**Objective**:
Reproduce the lines of the listing below verbatim, from the line containing "707x433 pixels. Task: Click" through the line containing "click(x=273, y=31)", inclusive.

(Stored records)
========================================
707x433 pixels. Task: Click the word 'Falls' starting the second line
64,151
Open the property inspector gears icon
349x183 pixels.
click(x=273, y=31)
========================================
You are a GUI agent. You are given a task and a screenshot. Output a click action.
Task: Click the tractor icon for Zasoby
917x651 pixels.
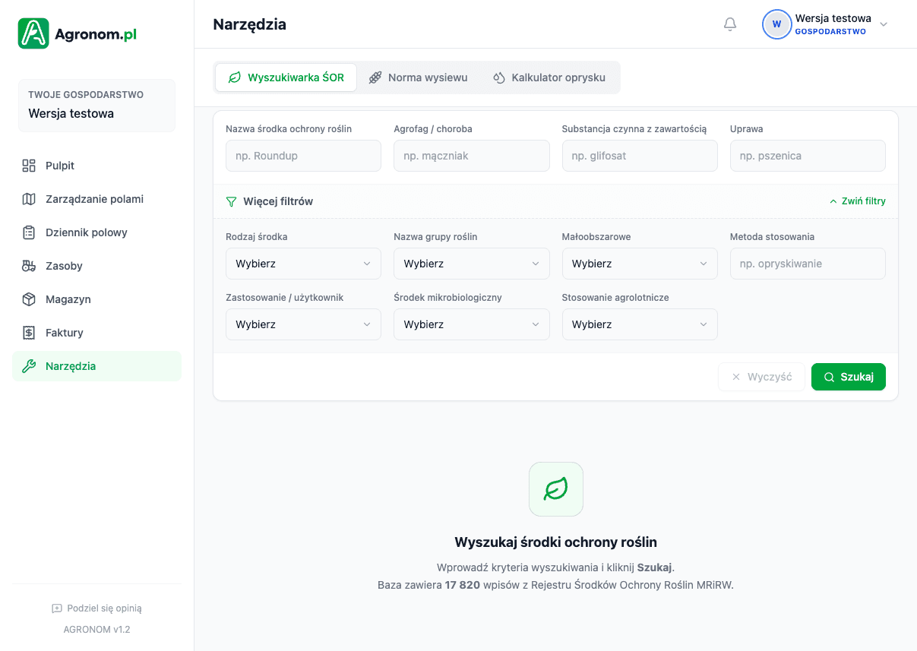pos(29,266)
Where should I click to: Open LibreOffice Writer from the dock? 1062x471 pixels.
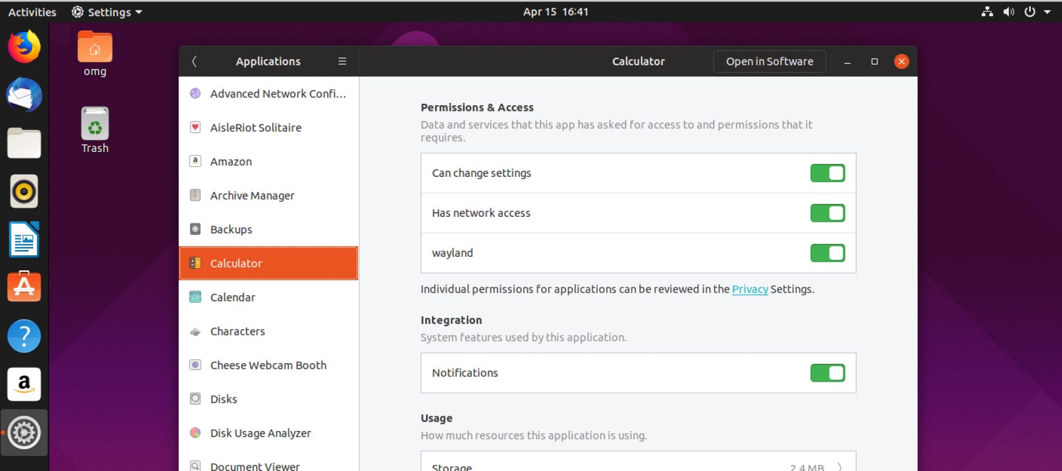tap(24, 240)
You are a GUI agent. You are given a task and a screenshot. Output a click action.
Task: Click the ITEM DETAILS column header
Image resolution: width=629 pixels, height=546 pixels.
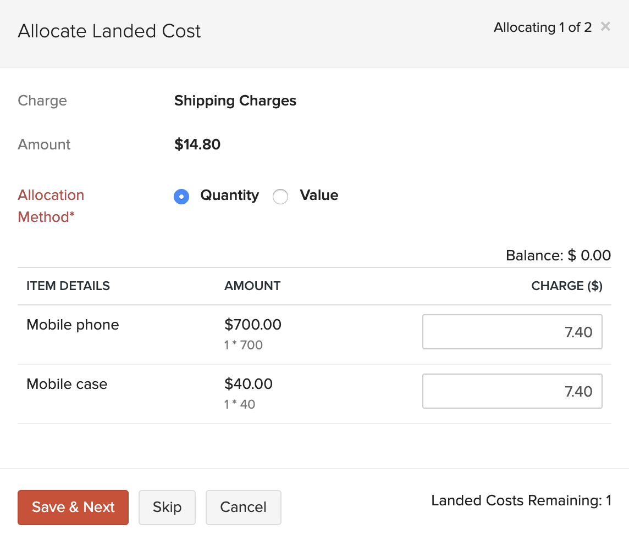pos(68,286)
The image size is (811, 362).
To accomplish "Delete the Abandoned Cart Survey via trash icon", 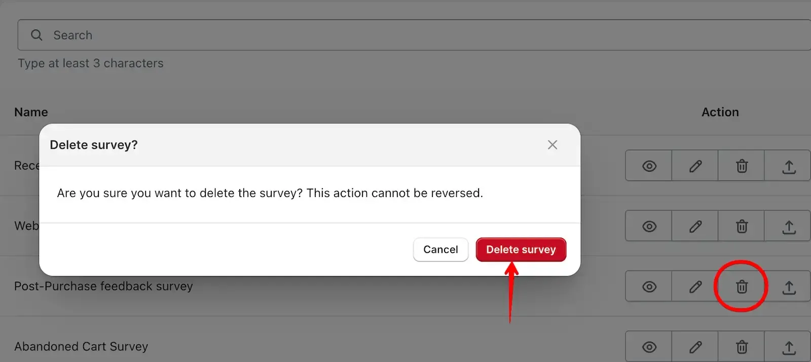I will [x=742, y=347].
========================================
**Finished task**:
707x433 pixels. Task: Click the word 'Falls' starting the second line
64,151
Open the property inspector gears icon
349x183 pixels.
click(x=273, y=31)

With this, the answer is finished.